* _Work to complete_:
[1] Answer these questions using the market report.
(a) How much has the IT sub-index gained so far this year?
(b) Besides the headway on tax cuts, what did investors welcome?
(c) What drove Japan's steep rally in October?
[2] Quote the market report word for word, from "Cyclicals outperformed by" up to and including "have fared well.".

* _Provided text_:
++++++++++++++++++++
Exhibit 2: Solid economic momentum in the eurozone – graph shows changes in GDP year-on-year and composite PMI index
Rally in US and Japanese equities continues
US equities rose on still-solid economic indicators and developments suggesting that Congress would approve tax cuts sooner than expected. While the House of Representatives and Senate continue to haggle over the details, investors welcomed the headway that appears to have been made, along with the prospect of some deregulation.
Cyclicals outperformed by far with the exception of IT stocks, which came in for profit-taking. The sub-index has nonetheless gained 37% so far this year versus 18.2% for the broad S&P 500.
In Japan, early November saw partial profit-taking after October’s steep rally, driven by solid company earnings news and a weaker Japanese yen. Meanwhile, the economic environment suggests that, despite a few recent tweaks, the Bank of Japan will stick to its accommodative monetary policy. Export-driven sectors have fared well.
++++++++++++++++++++
* _Exercise data_:
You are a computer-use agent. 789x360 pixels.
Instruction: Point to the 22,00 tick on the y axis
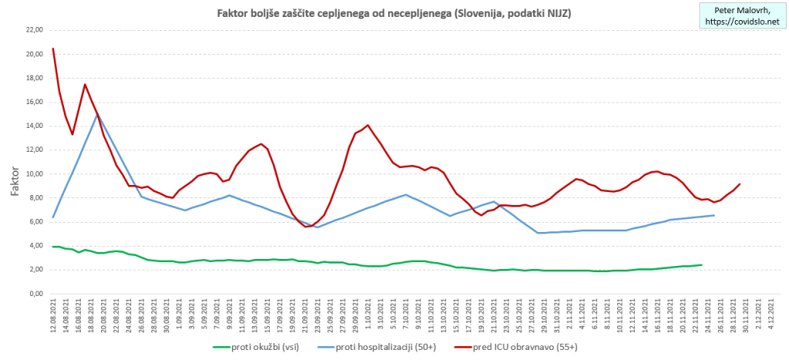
++++++++++++++++++++
* _Task-by-task answers_:
[1]
(a) 37%
(b) The prospect of some deregulation
(c) Solid company earnings news and a weaker Japanese yen

[2]
Cyclicals outperformed by far with the exception of IT stocks, which came in for profit-taking. The sub-index has nonetheless gained 37% so far this year versus 18.2% for the broad S&P 500.
In Japan, early November saw partial profit-taking after October’s steep rally, driven by solid company earnings news and a weaker Japanese yen. Meanwhile, the economic environment suggests that, despite a few recent tweaks, the Bank of Japan will stick to its accommodative monetary policy. Export-driven sectors have fared well.